● Available records
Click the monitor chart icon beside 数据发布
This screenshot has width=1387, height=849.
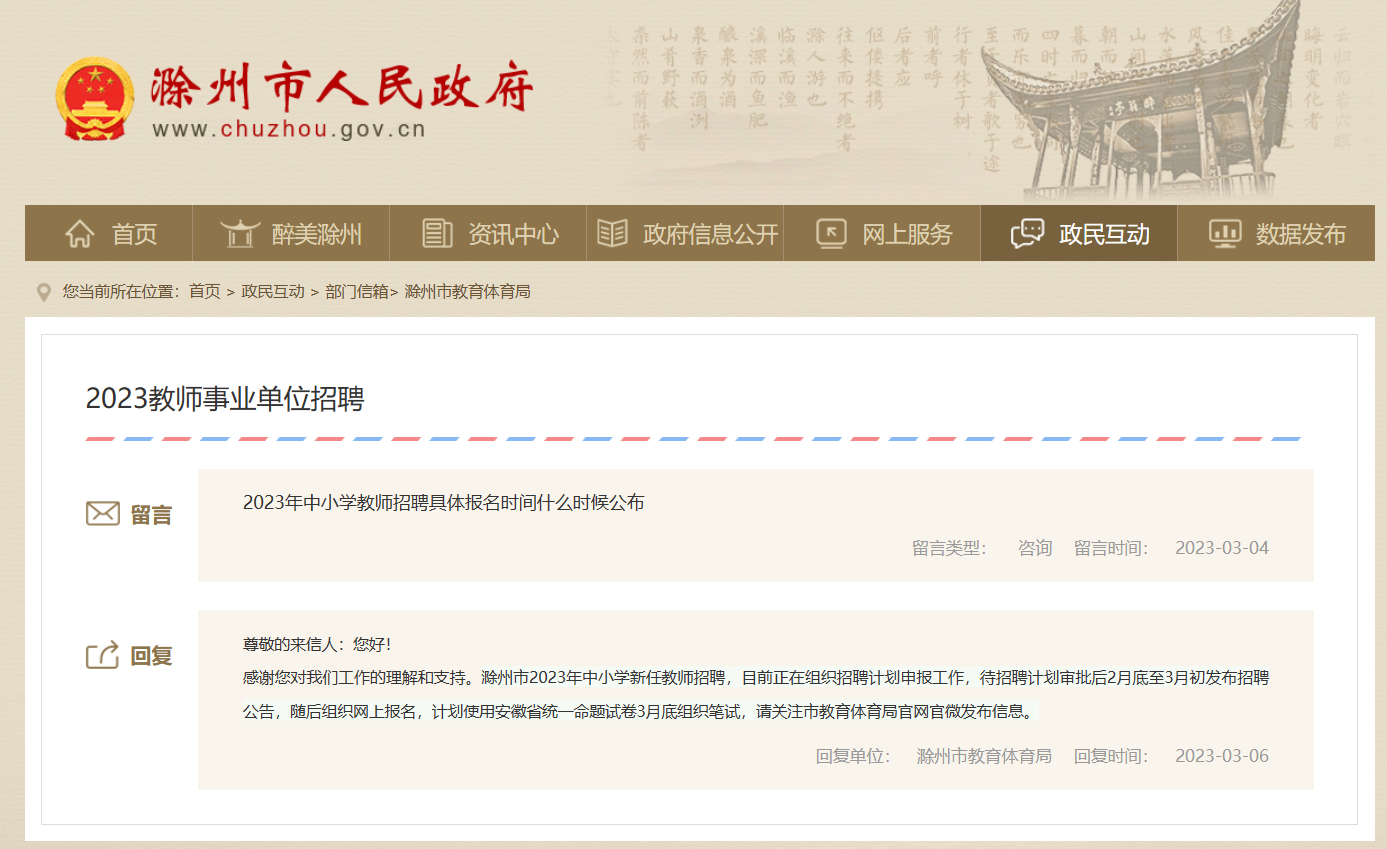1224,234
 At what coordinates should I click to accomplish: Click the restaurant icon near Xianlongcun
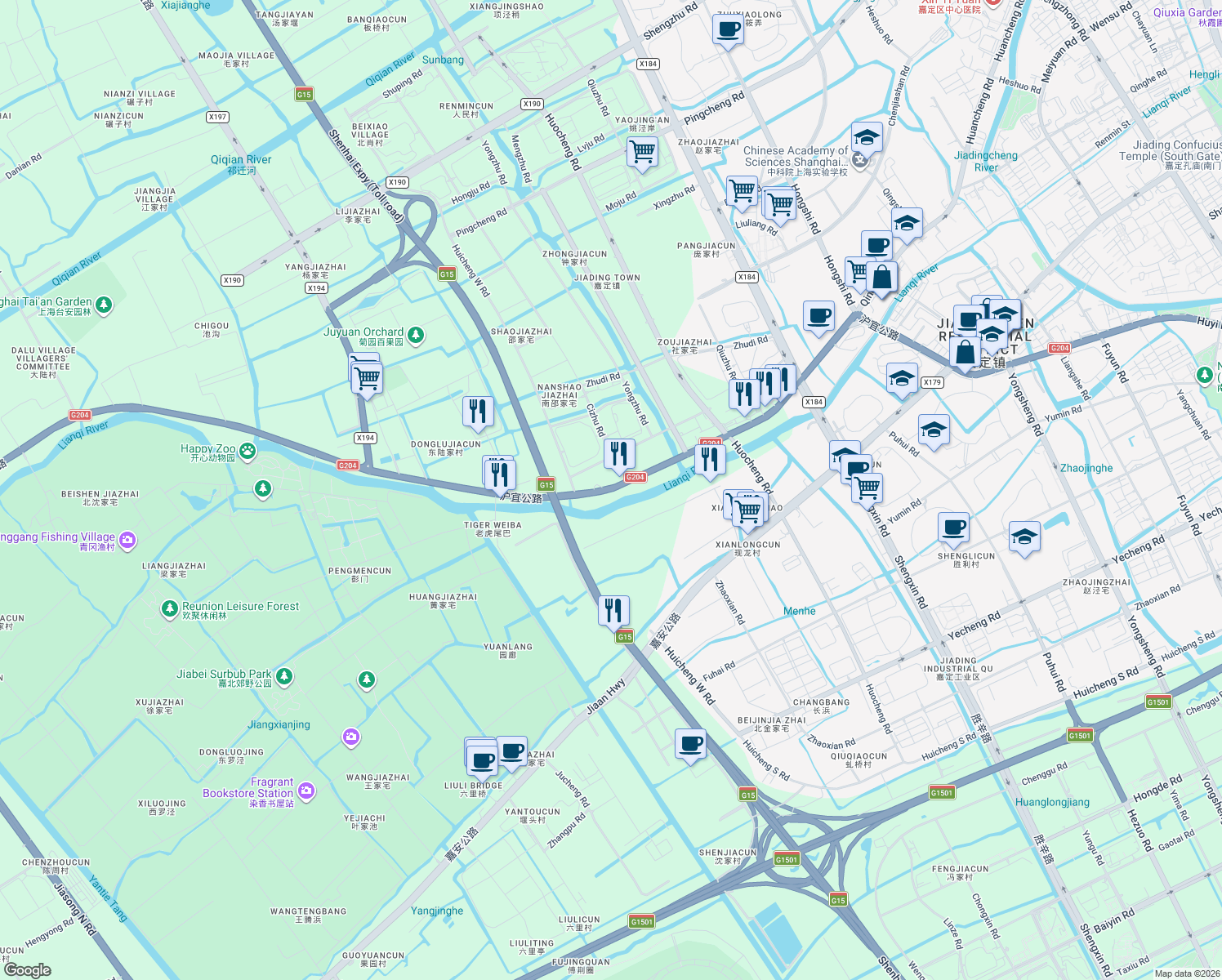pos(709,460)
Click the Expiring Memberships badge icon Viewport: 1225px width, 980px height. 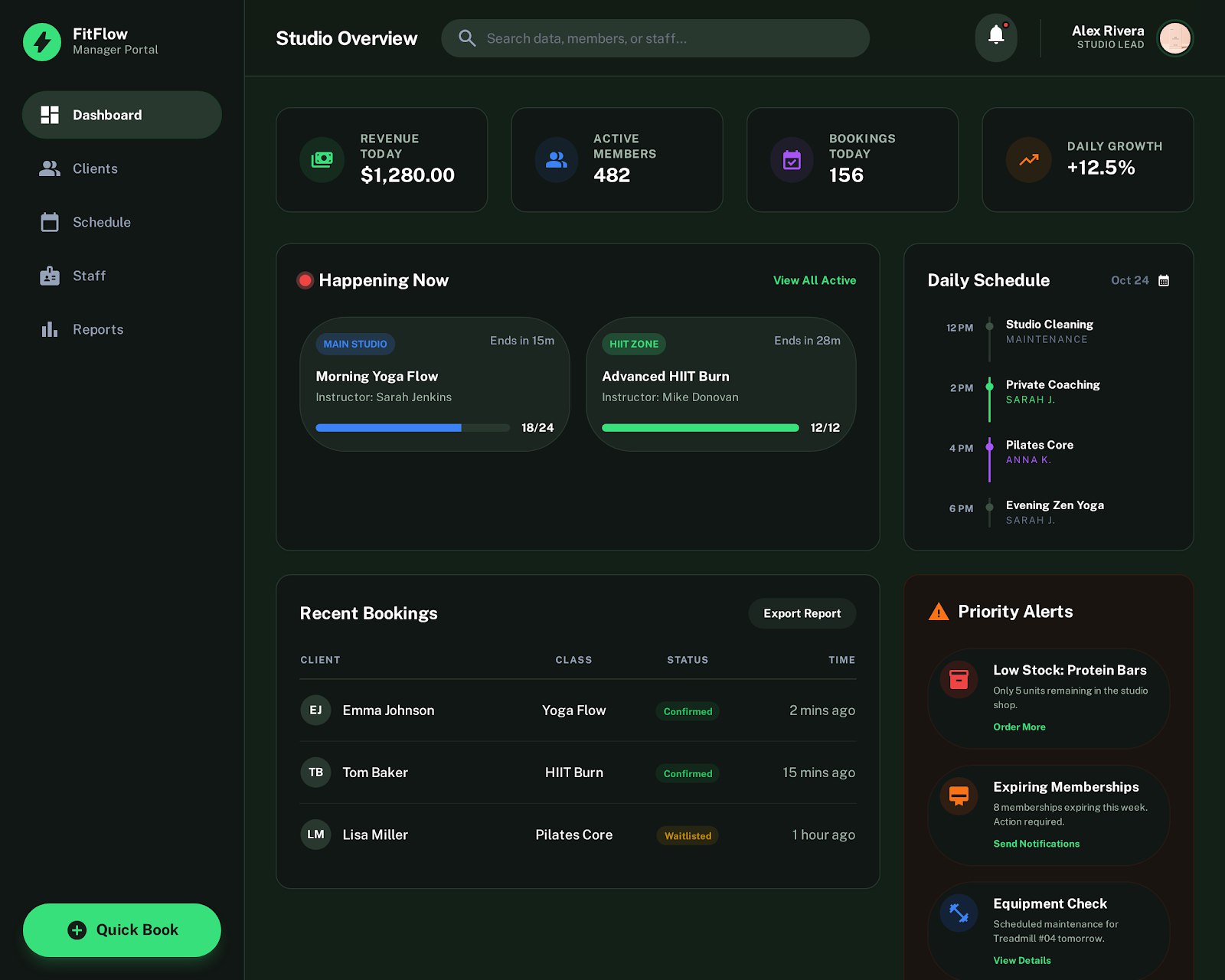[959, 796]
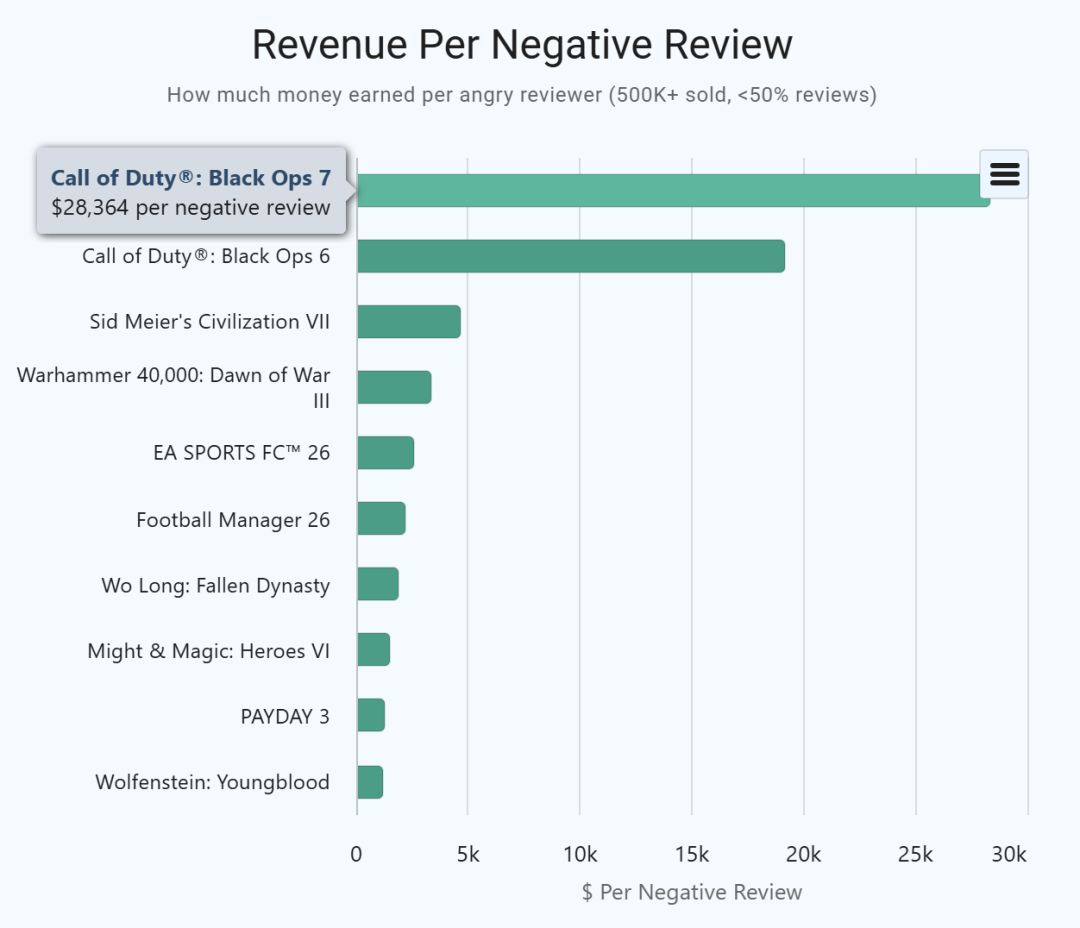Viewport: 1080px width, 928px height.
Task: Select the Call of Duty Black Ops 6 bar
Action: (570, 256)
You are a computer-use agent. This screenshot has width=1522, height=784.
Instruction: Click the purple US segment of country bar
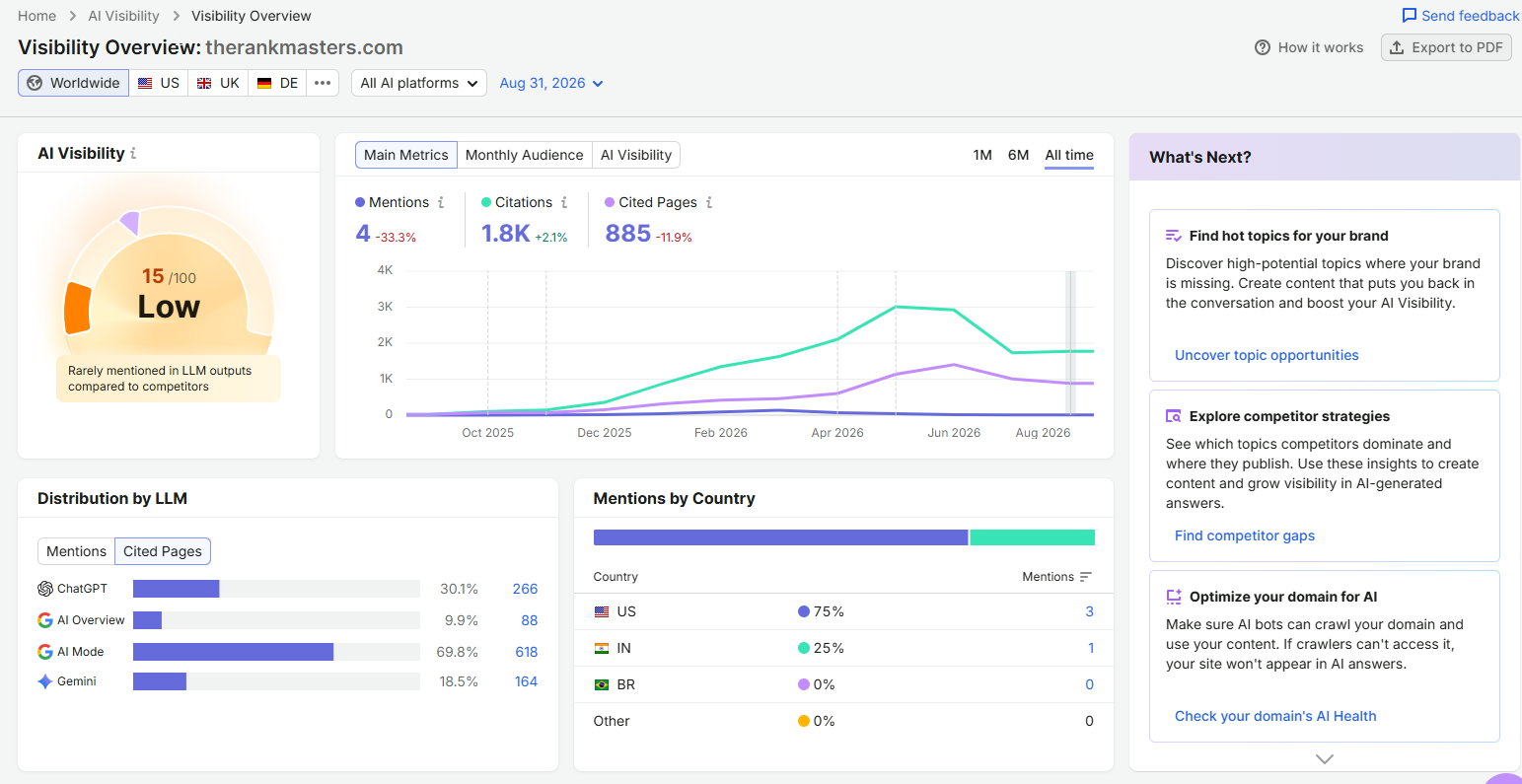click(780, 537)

● Prompt
Write each line exactly as it appears, from the line that holds "Instruction: Click the" through the closing line of the data above, and leave every picture out.

● Response
Instruction: Click the purple US segment of country bar
click(780, 537)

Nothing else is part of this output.